Overall, the new 2.8GHz Mac Pro was a solid rival, outperforming the previous recommended Mac Pro settings in virtually all tests. In our overall Speedmark 5 benchmark test, the 2.8 GHz Mac Pro outperformed 22 percent over the previous 2.66 GHz Mac Pro. Some individual tests, such as the Cinema 4D and Compressor, showed that the new 2.8 GHz model offers even more impressive performance, with the 2.66 GHz model taking 74 percent longer to complete these tests compared to the new model. In other tests, such as the one related to MP3 encoding in iTunes and our Photoshop test suite, the performance improvements between Mac Pro systems at 2.8 and 2.66 GHz were somewhat more modest.
When the results are compared between the new 2.8 GHz Mac Pro and the previous 3 GHz octa-core Mac Pro it is observed that both systems are very even, with half of the tests showing that the new system is faster, while the other half gives victory to the old system. Speedmark shows the previous 3 GHz Mac Pro with 317 performance over 314 performance for the new 2.8 GHz model. However, note that each core of the new Mac Pro runs 200 MHz slower. than the 3 GHz model. This indicates that some internal improvements are having a positive effect on the performance of the 2.8 GHz Mac Pro. For example, the 2.8 GHz model outperforms the 3 GHz Mac Pro in our compression tests with HandBrake, iTunes, iMovie and Compressor.

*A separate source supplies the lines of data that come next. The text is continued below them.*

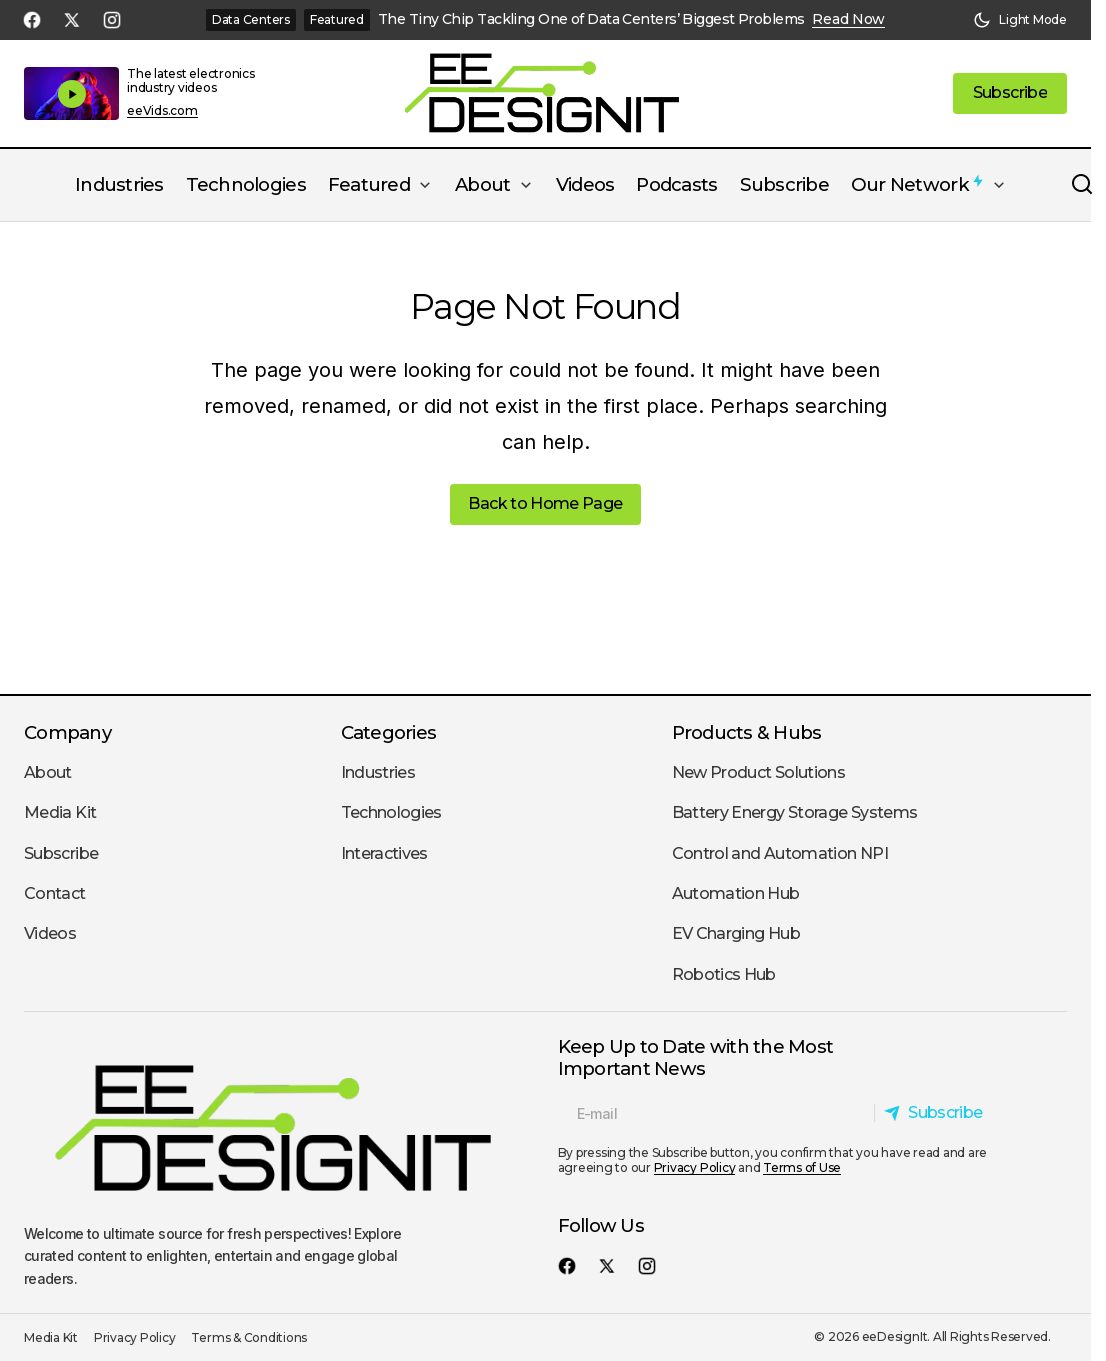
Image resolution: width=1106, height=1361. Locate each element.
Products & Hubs (747, 732)
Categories (389, 732)
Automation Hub (736, 893)
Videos (50, 933)
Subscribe (61, 853)
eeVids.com (162, 111)
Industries (378, 772)
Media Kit (60, 812)
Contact (55, 893)
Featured (337, 19)
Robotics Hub (724, 974)
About (48, 772)
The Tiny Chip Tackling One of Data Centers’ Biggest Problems (591, 19)
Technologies (391, 812)
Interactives (384, 853)
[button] (1020, 20)
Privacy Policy (695, 1167)
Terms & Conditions (249, 1337)
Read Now (848, 19)
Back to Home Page (545, 503)
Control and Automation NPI (780, 853)
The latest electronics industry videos (191, 80)
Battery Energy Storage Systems (795, 812)
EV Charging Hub (736, 933)
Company (67, 732)
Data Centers (251, 19)
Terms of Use (802, 1167)
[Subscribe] (938, 1113)
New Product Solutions (759, 772)
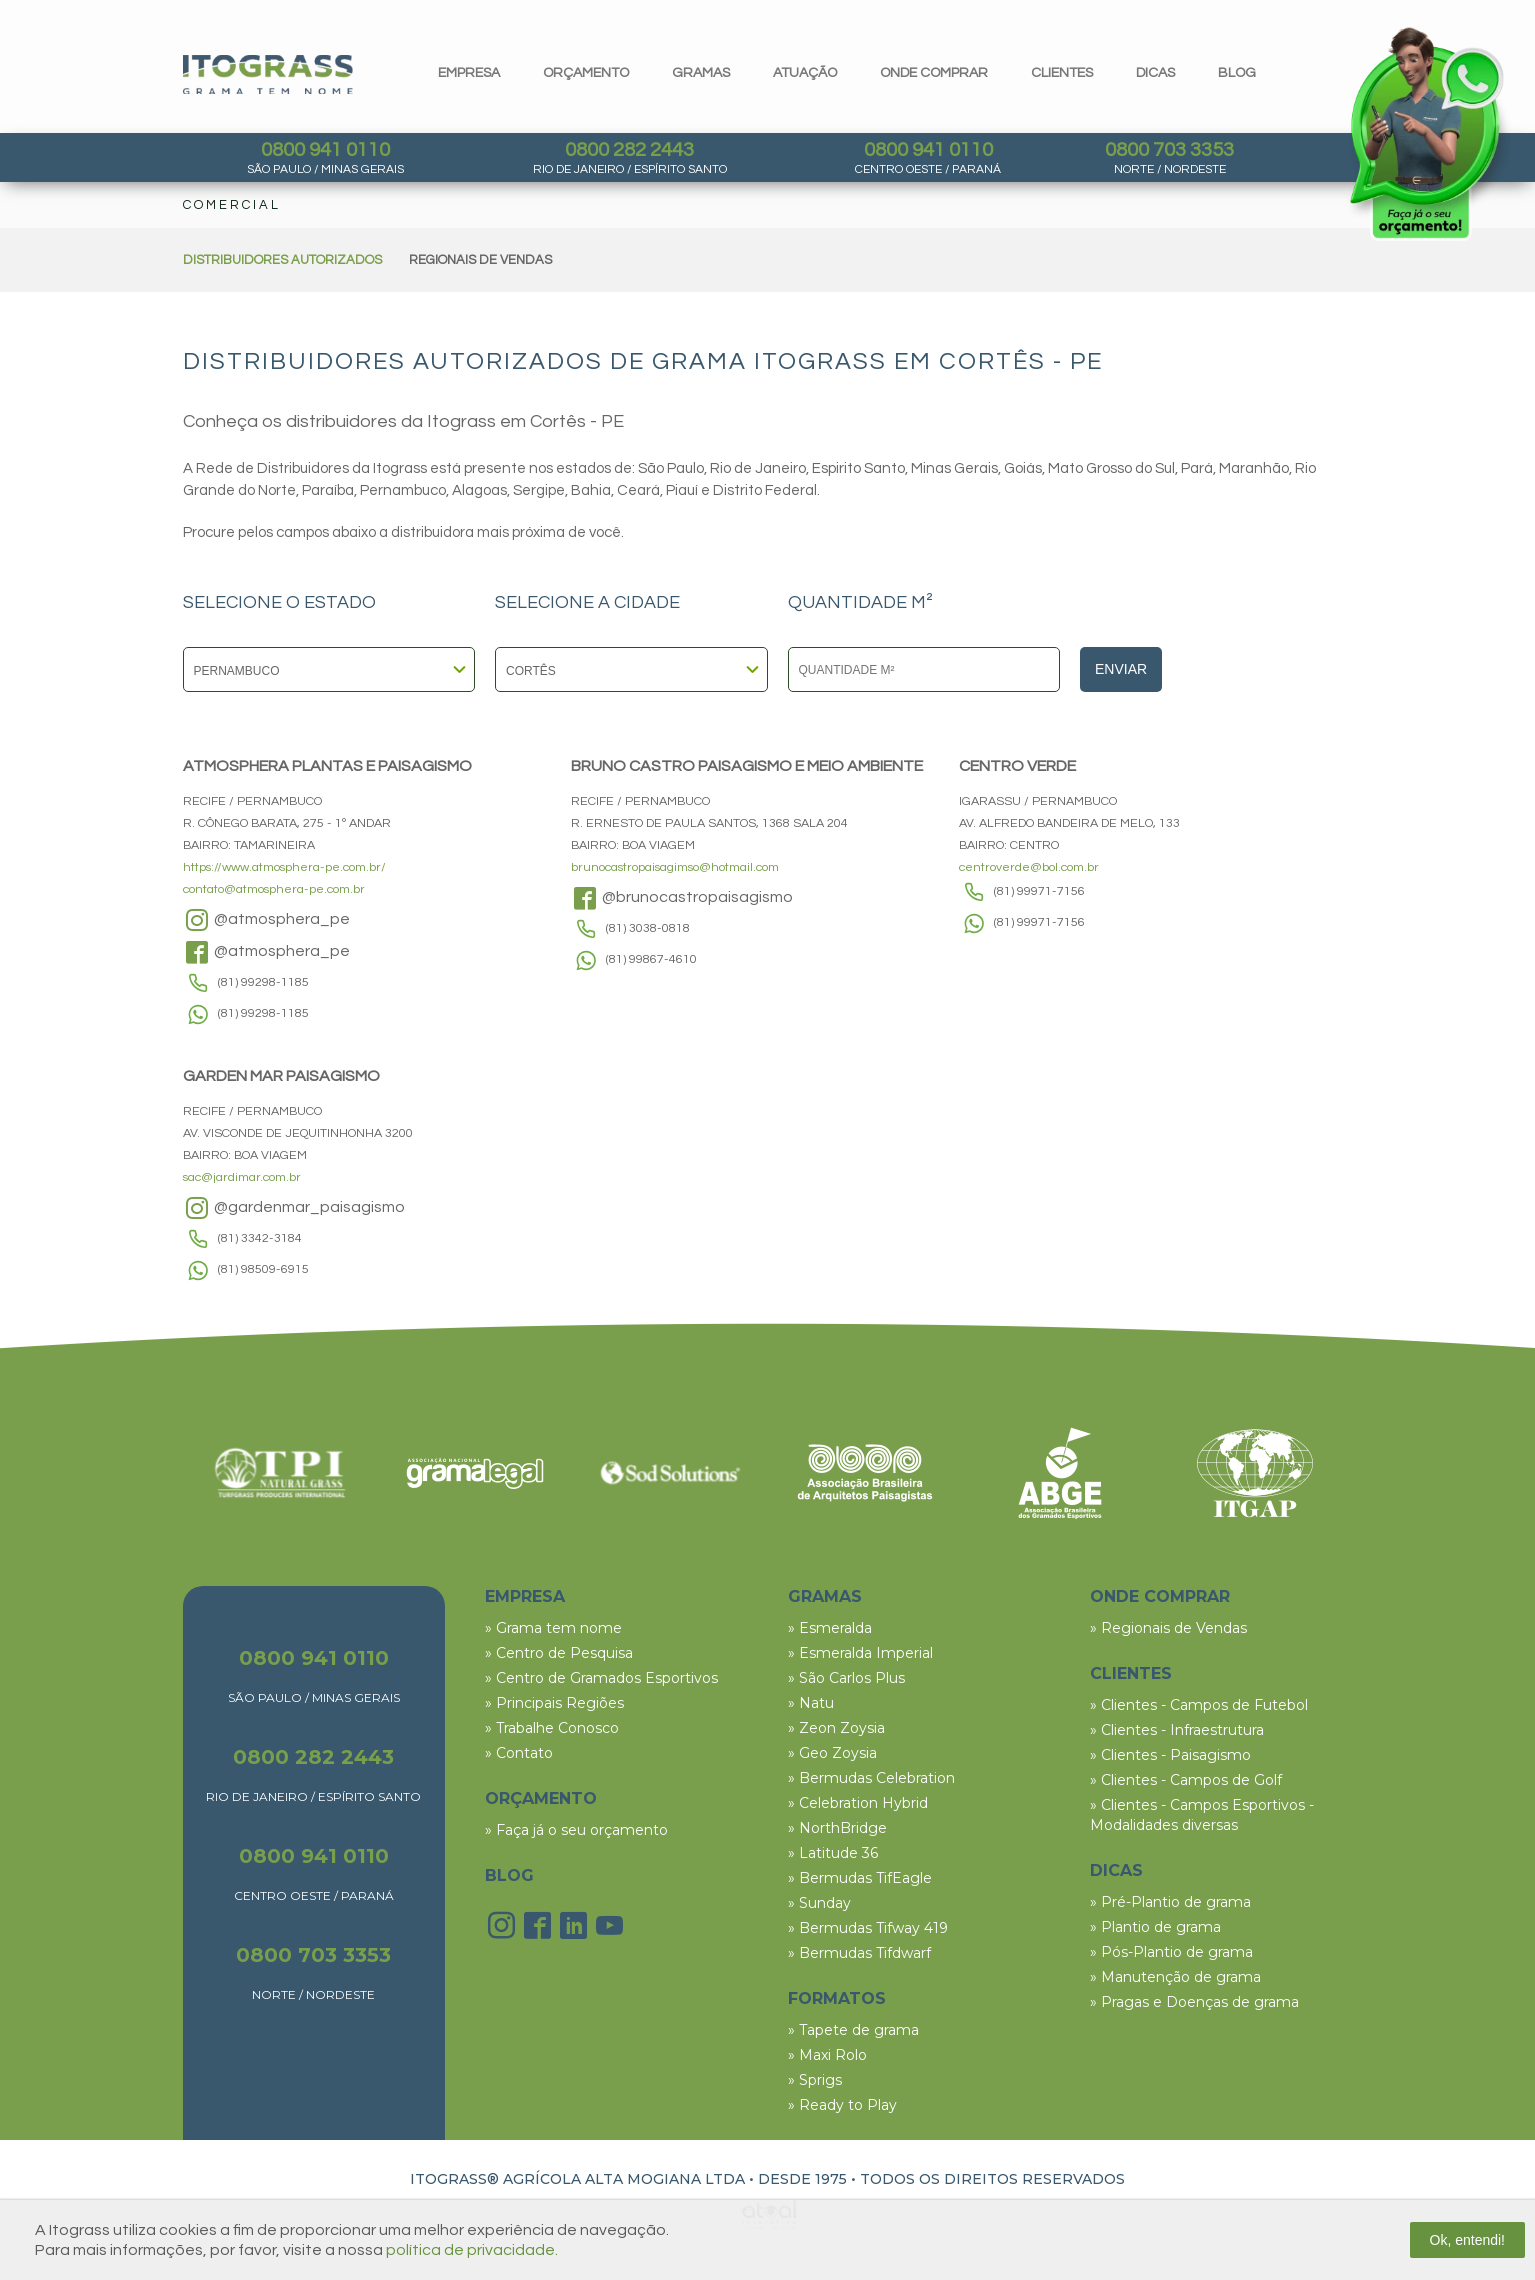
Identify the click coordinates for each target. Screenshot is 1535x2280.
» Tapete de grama (853, 2030)
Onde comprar (934, 73)
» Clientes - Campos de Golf (1186, 1780)
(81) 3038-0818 (648, 928)
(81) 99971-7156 (1039, 891)
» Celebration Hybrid (858, 1803)
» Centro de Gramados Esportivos (601, 1678)
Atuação (805, 73)
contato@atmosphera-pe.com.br (274, 889)
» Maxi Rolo (827, 2055)
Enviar (1121, 669)
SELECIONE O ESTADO (279, 603)
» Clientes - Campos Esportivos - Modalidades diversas (1202, 1815)
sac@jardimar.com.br (242, 1177)
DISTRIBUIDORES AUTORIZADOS (282, 260)
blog (1237, 73)
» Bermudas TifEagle (860, 1878)
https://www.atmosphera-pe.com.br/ (284, 867)
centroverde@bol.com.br (1029, 867)
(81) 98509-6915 (263, 1269)
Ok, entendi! (1468, 2240)
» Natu (811, 1703)
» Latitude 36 (833, 1853)
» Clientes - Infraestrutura (1177, 1730)
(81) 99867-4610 (651, 959)
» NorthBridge (837, 1828)
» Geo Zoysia (832, 1753)
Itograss (268, 74)
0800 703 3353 (1169, 150)
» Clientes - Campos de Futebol (1199, 1705)
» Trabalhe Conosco (552, 1728)
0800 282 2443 (629, 150)
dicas (1155, 73)
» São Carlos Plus (846, 1678)
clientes (1062, 73)
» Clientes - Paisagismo (1170, 1755)
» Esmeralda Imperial (860, 1653)
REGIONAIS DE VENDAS (480, 260)
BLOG (509, 1875)
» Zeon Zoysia (836, 1728)
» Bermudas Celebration (871, 1778)
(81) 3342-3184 (260, 1238)
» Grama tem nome (553, 1628)
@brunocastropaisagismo (682, 898)
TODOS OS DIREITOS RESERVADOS (992, 2179)
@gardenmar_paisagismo (294, 1208)
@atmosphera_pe (266, 920)
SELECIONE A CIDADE (587, 603)
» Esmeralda (830, 1628)
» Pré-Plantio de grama (1170, 1902)
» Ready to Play (842, 2105)
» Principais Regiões (554, 1703)
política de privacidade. (472, 2250)
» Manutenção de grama (1175, 1977)
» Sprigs (815, 2080)
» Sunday (819, 1903)
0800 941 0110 (325, 150)
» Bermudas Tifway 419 (868, 1928)
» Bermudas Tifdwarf (859, 1953)
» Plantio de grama (1155, 1927)
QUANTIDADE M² (860, 603)
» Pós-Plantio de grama (1171, 1952)
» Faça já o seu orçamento (576, 1830)
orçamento (586, 73)
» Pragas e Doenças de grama (1194, 2002)
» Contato (519, 1753)
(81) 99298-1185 (263, 982)
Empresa (469, 73)
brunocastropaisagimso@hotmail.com (675, 867)
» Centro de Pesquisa (559, 1653)
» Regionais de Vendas (1168, 1628)
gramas (701, 73)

Buying the new 2.8 GHz Mac Pro over other benchmarks, the new Mac Pro stands out even more. The new Mac Pro was 50 percent faster than the MacBook Pro in overall performance and finished some tests, including those of HandBrake and Cinema 4D, about a third of the time required by the MacBook Pro. The iMac at 2.8 GHz, with its super-fast 500GB hard drive, proved to be a fairly fast all-in-one system, beating the Mac Pro in Photoshop and Finder tests.
The hard drive also proved to be a determining factor in other tests.
Our multitasking test suite with professional applications measures the performance of a system running Photoshop, Compressor, and Cinema 4D simultaneously. In that test, the 3 GHz system showed faster time by a fairly obvious margin. The 2.8 GHz octa-core system took 29 seconds longer compared to the 3 GHz model, while the 2.66 Mac Pro Quad-Core model was just three seconds behind the new model. Remember that these systems are running on only 2GB of RAM (the standard amount of memory supplied with Mac Pro), so the speed of the hard drives is a determining factor in tests such as multitasking.
When we swapped the 250GB Western Digital drive from the 2.66GHz Mac Pro to the 320GB Seagate from the 2.8GHz Mac Pro, the performance of the 2.66GHz model dropped 14 percent to 1 minute and 37 seconds, significantly accelerating the performance of the 2.8 GHz model by 31 percent.